#### SELECTION:
Typically, retail traders are wrong. So, if they’re heavily long, and they’re adding their positions around this point, their stop losses will typically be below these key lows. Institutions often drive prices below these low areas to either grab liquidity and move the price in the direction or seek those areas and push the price to the downside.

For me, it’s one to watch. We will check the retail sentiment on the Forex Market Outlook and see how that’s changed, but this could still be one to watch next week. If that US Dollar strength is going to follow through, we should see a breakout here.

USDNOK

One chart that I quite like the look of is the US Dollar versus the Norwegian Krone. The reason why I like this chart is that we’ve had this huge downwards move. That’s pretty much due to the oil prices getting stronger: oil gets stronger, the Norwegian Krone gets stronger, and the prices move nicely down here.

We’re now accumulating some position in here; this is the weekly timeframe, so usually, when you get this accumulation on the weekly, large institutions are getting involved with the market.

#### WHAT IS EXPECTED:
In the market commentary, what is the huge downward move on the US Dollar versus Norwegian Krone chart attributed to?

#### DATA SUPPLIED:
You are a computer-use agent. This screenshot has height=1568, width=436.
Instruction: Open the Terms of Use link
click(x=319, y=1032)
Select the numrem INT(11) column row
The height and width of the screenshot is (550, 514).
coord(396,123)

#### FINISHED TASK:
Stronger oil prices, which make the Norwegian Krone stronger.